People who have been watching Arturo Toscanini conduct lately were not surprised when it was announced last week that he would be unable to finish his midwinter engagement with Manhattan’s Philharmonic-Symphony. Since early in the summer Toscanini has suffered excruciating pain in his right arm. Like many a conductor before him (Leopold Stokowski, Willem Mengelberg, Richard Strauss), he has a sub-deltoid bursitis or “glass arm,” an affliction which orchestra leaders and schoolboys get from the same cause. Schoolboys get it from throwing pebbles or crabapples instead of baseballs, conductors from putting too much energy into their waving of a light, non-resistant baton. Toscanini has given magnificent performances this autumn but doing so he has had constantly to shift his baton to his left hand, let his painful right arm rest limp. He will go to Switzerland for treatments, hopes to be back by March.
German Bruno Walter will conduct the Philharmonic for seven weeks, beginning in mid-January.
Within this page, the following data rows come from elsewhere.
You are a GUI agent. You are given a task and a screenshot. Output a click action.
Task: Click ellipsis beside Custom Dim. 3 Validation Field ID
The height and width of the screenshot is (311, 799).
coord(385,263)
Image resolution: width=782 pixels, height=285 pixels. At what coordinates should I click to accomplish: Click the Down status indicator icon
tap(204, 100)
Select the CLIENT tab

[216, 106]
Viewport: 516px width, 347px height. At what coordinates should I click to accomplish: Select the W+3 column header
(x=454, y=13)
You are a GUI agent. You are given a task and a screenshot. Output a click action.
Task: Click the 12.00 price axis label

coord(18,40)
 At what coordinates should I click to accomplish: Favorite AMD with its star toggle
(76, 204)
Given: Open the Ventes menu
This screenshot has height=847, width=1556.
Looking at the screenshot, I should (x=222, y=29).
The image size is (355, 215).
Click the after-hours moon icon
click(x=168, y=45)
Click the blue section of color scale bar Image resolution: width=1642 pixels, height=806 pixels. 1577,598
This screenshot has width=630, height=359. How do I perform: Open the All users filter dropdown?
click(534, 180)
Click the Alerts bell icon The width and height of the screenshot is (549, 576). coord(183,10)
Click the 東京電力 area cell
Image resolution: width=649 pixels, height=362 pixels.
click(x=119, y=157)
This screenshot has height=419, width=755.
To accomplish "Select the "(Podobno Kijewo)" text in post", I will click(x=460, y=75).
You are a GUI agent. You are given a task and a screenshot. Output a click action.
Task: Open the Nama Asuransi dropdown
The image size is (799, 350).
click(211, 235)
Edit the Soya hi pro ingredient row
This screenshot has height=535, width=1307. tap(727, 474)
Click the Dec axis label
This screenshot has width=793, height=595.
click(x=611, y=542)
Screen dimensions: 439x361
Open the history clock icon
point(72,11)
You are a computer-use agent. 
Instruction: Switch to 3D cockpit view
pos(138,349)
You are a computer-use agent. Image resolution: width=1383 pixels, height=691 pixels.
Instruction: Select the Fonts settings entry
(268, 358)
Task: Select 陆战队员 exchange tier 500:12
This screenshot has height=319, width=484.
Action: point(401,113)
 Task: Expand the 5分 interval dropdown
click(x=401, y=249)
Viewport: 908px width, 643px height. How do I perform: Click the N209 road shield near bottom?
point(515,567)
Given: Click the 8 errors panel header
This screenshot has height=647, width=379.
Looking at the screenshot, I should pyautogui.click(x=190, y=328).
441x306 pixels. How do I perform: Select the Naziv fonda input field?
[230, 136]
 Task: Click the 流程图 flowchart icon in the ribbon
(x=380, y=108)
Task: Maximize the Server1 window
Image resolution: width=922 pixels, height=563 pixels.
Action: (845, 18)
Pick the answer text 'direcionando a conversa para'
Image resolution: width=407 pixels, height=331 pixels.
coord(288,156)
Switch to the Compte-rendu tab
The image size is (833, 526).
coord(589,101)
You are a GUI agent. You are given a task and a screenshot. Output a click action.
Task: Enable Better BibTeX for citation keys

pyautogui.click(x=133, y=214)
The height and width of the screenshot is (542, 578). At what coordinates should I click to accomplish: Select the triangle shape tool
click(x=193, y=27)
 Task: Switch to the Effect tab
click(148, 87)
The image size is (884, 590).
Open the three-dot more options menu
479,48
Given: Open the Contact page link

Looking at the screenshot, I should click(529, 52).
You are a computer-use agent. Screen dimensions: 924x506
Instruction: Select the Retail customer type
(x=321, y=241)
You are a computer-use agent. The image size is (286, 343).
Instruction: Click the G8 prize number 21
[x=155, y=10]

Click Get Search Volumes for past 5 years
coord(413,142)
But for the next few weeks substitutes were needed. The choice of Detroit’s Ossip Gabrilowitsch and of Hans Lange, the Philharmonic’s assistant conductor, surprised no one. The engagement of Vladimir Golschmann for Christmas week aroused controversy, as did the Philadelphia Orchestra’s engagement of Eugene Ormandy, another beneficiary of Toscanini’s glass arm, now permanently established in Minneapolis (TIME, Dec. 7).
Vladimir Golschmann has conducted in Manhattan before, in 1924 when he was 30, as guest of Walter Damrosch’s New York Symphony. He came well recommended then from his native Paris where from violinist he rose to conduct his own Concerts Golschmann, presenting many a contemporary French composer. He conducted successfully after that with the Diaghilev Ballet but in Manhattan he made slight impression. The Symphony was in a badly run-down condition. Symphony men, used to calm, benevolent Conductor Damrosch, objected to Golschmann’s nervous, high-pitched voice, his worried manner.
Then last spring the tables turned. Vladimir Golschmann returned to the U. S. to conduct the St. Louis Symphony at a time when tense, vital leadership was its only hope for salvation. Ten imported guest conductors had driven players and audiences into a state of lethargy, but Golschmann managed to inject enough spirit into four concerts to earn a two-year contract. This autumn the St. Louis Symphony has been unique in hav-ing its highest seat-sale in history, a 12% increase over last year’s. Part of this is due to the enthusiasm St. Louis ladies have for their new conductor.